Freeing Machine Learning with ROCm

unofficial mirror of guix-science@gnu.org 
 help / color / mirror / Atom feed

* Freeing Machine Learning with ROCm
@ 2022-04-23  5:14 Zacchaeus Scheffer
  2022-04-25  6:31 ` Lars-Dominik Braun
  0 siblings, 1 reply; 4+ messages in thread
From: Zacchaeus Scheffer @ 2022-04-23  5:14 UTC (permalink / raw)
  To: guix-science

[-- Attachment #1: Type: text/plain, Size: 3029 bytes --]

tHi guix-science,

Basically all computer vision and/or machine learning research is done on
GPUs in Pytorch and/or Tensorflow.  Now, it should be possible to do this
with ROCm drivers on a supported AMD GPU.  However, I'm having trouble
utilizing my GPU with ROCm drivers.  This seems to be due to problems in
the current Guix version, as I was able to utilize the GPU fine on a
different OS.  Based on the fact that many ROCm packages exist in guix, and
that I don't see people complain, it seems it must have worked in the
past.  While I am interested in helping fix this in the current guix
version (discussed more below), I also think it is important that people be
able to use GPUs now.  This brings me to my first question:

Has anyone been able to run a ROCm compatible GPU on a Guix system using
ROCm drivers?  And, if so, could you provide resources to do so?
(channels.scm with working guix commit, system.scm, home.scm, manifest.scm,
etc.)  Also, if you were able to get pytorch/tensorflow to play well on a
GPU, info on that would also be nice.

Currently, I have tried putting the results of "guix search rocm" (minus
procmail) into a manifest (included below), and calling rocminfo (AMD
nvidia-smi equivalent-ish).  This gives me:
> ROCk module is loaded
> Unable to open /dev/kfd read-write: No such file or directory
> <my username here> is member of video group
Maybe there is a missing magic udev rule?  I was able to find a thread
somewhere (can't find it now) where they suggested rolling back the kernel
version.  Cross-checking with the ROCm 4.3 install documentation (because
the ROCm version in the guix repo is 4.3), I saw that the supported ubuntu
version had kernel version 5.4.*, so I tried downgrading my kernel by
adding:
(kernel (specification->package "linux-libre@5.4.190"))
to my system.scm, reconfiguring, and rebooting.  I also tried similarly
adding all rocm packages to my system.scm.  In every instance, I tried
running as a user (with appropriate groups as indicated by ROCm
documentation) and root.  In all cases, I get the error printed above.
While this problem would seem like a good question for upstream ROCm, they
don't officially support any but a few OS's, so here I am.
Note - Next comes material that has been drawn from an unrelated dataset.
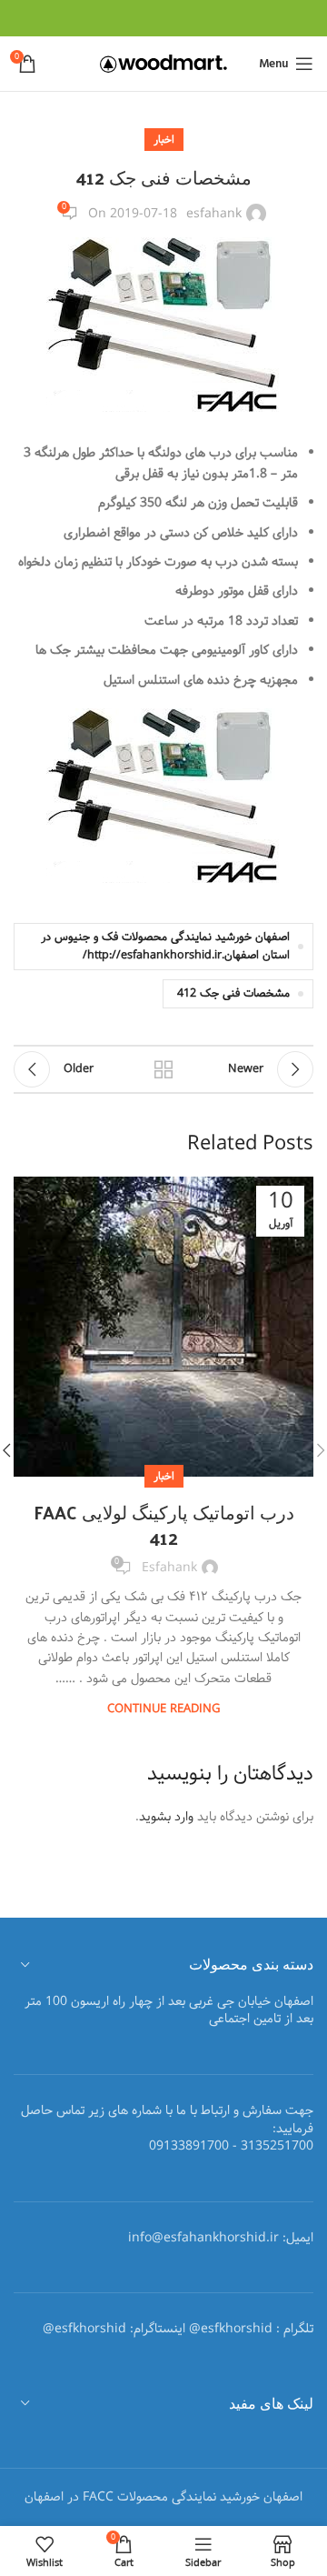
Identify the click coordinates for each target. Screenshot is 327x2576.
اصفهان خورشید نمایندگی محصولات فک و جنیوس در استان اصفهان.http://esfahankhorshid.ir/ (165, 946)
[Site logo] (163, 64)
In retrospect, could it maybe be that I can use the card without probing it
with rocminfo?  It would certainly be nice to be able to check the
temperature (especially so I don't have to leave the fan on full blast)
among other things, but maybe that isn't strictly necessary for doing
machine learning on it?

Any suggestion for how to get closer to getting GPU-accelerated (ROCm)
pytorch/tensorflow running on Guix is appreciated.

Thanks,
Zacchaeus

P.S.
The archive for guix-science@gnu.org is pretty sparse.  Should I be posting
this to bug-guix instead?

contents of my manifest.scm mentioned above:
(specifications->manifest
 '("rocm-cmake"
   "rocminfo"
   "rocm-opencl-runtime"
   "rocm-device-libs"
   "rocm-comgr"
   "rocm-bandwidth-test"
   "rocr-runtime"
   "roct-thunk-interface"
   "rocclr"))

[-- Attachment #2: Type: text/html, Size: 3424 bytes --]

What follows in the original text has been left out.